-------- TEXT FOR ANALYSIS --------

Family Law – Binding Financial Agreements, are they necessary?

Binding Financial Agreements can be made either before, during or after marriage.These agreements take account of property settlement, payment of spousal maintenance, division of superannuation funds, etc when a marriage comes to and end.Both parties are required as a prerequisite to obtain independent legal advice prior to entering into a binding financial agreement in writing.

There are several reasons why parties enter into binding financial agreements, among them are :-

>> when parties believe that he or she has more assets on entering into the relationship, they would want to ensure that in the event they separate they are not made to part with their assets;

>> when parties do not intend to deprive their children or families of the benefit of their legacy;

>> when parties agree that they want to maintain their assets prior to the marriage and all contribution to the marriage as well as expenses thereafter are equal between the parties; and

>> when a party intends to make provision for a family legacy to stay within the family in the event of separation.

Separation is often very trying and becomes an expensive affair. Therefore, already having dealt with the issues that follow a separation,such as financial and property settlements,can be quite beneficial.The state of mind of parties are often more hostile during the separation process and they often fail to make reasonable and sound judgment.Further in the event parties are unable to come to an agreement, they often end up in court having the court decide how assets are to be divided. There are always risks as well as the added legal costs that parties will have to bear.Binding Financial Agreements allow parties to decide how to manage their assets and finances without having to go to court.

-------- DATASET --------

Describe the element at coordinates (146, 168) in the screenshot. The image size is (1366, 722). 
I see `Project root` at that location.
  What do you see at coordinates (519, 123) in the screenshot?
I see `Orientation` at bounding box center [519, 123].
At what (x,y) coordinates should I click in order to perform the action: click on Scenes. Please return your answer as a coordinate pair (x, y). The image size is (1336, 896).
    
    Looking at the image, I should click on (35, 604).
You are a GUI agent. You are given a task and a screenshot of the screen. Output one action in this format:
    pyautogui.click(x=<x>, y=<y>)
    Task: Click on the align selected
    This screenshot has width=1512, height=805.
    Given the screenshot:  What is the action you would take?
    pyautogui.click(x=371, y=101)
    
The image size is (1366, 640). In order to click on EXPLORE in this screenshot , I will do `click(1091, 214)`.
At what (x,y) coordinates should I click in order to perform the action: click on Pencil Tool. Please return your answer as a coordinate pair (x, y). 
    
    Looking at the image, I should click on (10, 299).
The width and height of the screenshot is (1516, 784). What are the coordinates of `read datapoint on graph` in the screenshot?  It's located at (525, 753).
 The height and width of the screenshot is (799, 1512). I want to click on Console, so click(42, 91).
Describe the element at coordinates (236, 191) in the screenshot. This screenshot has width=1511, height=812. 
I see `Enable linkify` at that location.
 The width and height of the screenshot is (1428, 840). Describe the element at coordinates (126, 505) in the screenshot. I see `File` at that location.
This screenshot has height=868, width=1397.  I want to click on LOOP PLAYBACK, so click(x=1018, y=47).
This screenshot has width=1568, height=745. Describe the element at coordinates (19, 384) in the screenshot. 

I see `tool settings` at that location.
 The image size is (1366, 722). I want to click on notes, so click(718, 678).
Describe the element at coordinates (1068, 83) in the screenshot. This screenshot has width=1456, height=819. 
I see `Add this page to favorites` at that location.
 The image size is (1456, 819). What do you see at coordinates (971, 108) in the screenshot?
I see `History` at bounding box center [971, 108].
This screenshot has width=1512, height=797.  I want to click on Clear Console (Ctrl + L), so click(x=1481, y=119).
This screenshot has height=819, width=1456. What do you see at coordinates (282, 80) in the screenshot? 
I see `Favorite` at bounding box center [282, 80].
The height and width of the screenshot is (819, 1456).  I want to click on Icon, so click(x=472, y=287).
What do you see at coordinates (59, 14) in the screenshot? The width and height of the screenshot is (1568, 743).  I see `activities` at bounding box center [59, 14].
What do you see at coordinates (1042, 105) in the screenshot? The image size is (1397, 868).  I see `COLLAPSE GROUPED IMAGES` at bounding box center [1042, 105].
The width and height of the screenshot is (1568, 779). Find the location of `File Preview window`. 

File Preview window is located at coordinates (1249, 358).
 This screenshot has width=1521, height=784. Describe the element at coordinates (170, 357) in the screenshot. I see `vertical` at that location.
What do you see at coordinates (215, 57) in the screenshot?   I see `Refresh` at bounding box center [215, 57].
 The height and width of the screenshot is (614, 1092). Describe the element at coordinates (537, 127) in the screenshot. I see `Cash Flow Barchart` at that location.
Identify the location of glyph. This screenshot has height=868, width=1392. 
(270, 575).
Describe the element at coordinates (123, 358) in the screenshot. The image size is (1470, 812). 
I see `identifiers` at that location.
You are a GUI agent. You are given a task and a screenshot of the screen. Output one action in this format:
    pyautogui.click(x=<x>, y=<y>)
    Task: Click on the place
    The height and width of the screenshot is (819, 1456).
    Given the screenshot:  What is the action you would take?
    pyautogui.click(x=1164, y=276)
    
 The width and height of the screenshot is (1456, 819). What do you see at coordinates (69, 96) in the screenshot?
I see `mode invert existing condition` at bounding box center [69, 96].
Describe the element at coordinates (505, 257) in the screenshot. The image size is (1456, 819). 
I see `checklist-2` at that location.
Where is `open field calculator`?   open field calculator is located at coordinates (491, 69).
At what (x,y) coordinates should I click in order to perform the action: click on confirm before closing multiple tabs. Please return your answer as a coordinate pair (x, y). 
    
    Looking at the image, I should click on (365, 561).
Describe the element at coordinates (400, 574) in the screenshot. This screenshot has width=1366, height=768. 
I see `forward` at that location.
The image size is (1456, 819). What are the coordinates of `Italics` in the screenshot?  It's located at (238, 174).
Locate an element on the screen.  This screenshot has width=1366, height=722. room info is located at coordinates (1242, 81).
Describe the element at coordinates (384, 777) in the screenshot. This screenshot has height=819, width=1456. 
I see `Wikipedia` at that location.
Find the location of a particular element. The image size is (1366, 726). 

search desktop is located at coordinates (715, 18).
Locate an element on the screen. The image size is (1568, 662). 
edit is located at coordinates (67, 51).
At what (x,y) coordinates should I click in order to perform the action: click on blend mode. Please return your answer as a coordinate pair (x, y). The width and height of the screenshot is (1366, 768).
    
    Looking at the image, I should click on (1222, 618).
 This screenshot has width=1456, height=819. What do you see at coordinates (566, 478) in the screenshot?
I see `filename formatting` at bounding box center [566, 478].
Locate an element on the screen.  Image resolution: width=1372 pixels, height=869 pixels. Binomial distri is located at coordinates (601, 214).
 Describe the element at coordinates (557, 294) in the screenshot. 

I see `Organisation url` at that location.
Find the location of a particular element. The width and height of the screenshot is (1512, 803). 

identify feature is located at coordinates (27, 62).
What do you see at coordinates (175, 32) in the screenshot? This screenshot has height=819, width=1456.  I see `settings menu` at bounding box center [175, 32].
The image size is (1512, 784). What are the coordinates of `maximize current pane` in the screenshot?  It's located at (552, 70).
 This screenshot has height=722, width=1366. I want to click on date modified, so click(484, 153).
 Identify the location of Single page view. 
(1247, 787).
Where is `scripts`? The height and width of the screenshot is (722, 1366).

--------

▶ [THINGS TO DO]
1. Revise the article on binding financial agreements: reproduce everything from "Binding Financial Agreements can" down to "agreement in writing.", changing "superannuation funds" to "retirement savings".
2. Resume the article on binding financial agreements after its final sentence and carry it forward.

▶ [RESPONSES TO THE EXERCISE]
1.
Binding Financial Agreements can be made either before, during or after marriage.These agreements take account of property settlement, payment of spousal maintenance, division of retirement savings, etc when a marriage comes to and end.Both parties are required as a prerequisite to obtain independent legal advice prior to entering into a binding financial agreement in writing.

2.
It is often important therefore to know what your rights are before entering into marriage or before entering into these agreements.It is important that you manage and protect your assets.Recent amendments provide De Facto partners with the same rights as married couples.Property brought into a relationship is often considered differently than that acquired during the marriage or relationship. Superannuation entitlements are now treated in the same way as property.

Therefore if you are considering entering into a new relationship or taking your relationship to the next stage or even for that matter intending to protect yourself in an undesired breakup, it would be worthwhile to give a thought to binding financial agreements and obtain legal advice as to your rights.